Kalvsylta - Jellied Veal
Total Time: 2 hrs
Preparation Time: 2 hrs
Ingredients
- Servings: 6
- 4 lbs veal (forequarter or shank)
- 1/2 cup carrot, peeled and chopped
- 1/4 cup onion, peeled and chopped
- 1/4 cup celery, peeled and chopped
- 2 tablespoons mixed pickling spices
- 2 teaspoons salt
- 1/2 teaspoon pepper
- 2 tablespoons cider vinegar
Recipe
- 1 have the butcher crack the meat bones in several places.
- 2 place in a stockpot and cover with boiling water.
- 3 add vegetables and spices.
- 4 simmer until the meat falls off the bone.
- 5 drain, reserving broth.
- 6 remove all meat from bones and reserve.

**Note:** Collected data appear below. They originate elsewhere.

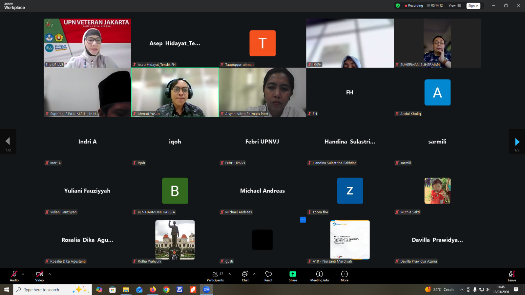Open the React emoji menu

coord(268,276)
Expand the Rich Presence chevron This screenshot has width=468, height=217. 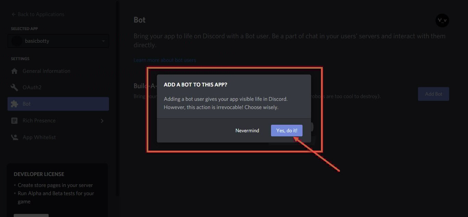click(102, 121)
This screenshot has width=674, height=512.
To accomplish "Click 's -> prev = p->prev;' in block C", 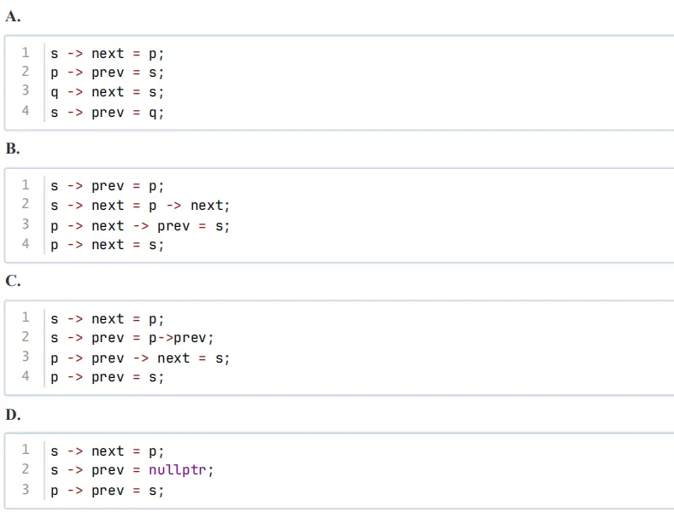I will click(132, 338).
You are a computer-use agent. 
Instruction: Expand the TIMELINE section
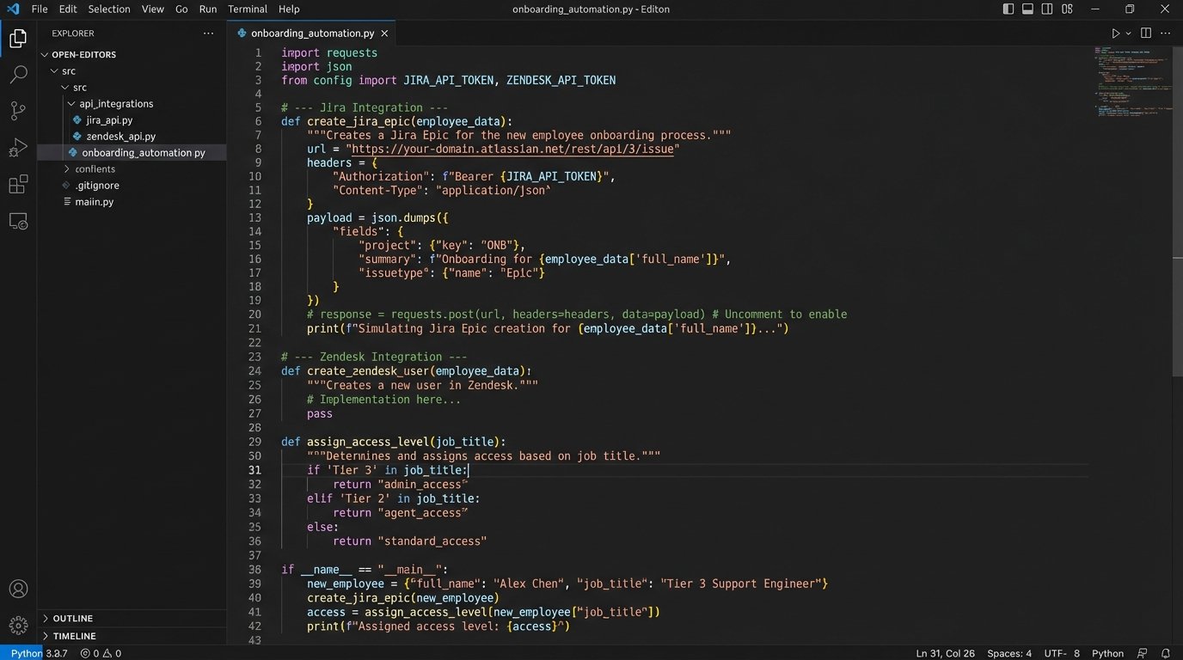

- 7 return all the picked over particles and bones back to the broth; simmer until broth is reduced to one quart.
- 8 strain and set aside to cool.
- 9 skim off any fat.
- 10 when the meat is nearly cold, cut into small dice.
- 11 add back to cooled broth with salt, pepper and vinegar; mix well.
- 12 spray a loaf pan lightly with cooking spray; turn meaty broth into pan and refrigerate several hours or overnight.
- 13 unmold and cut into slices for serving.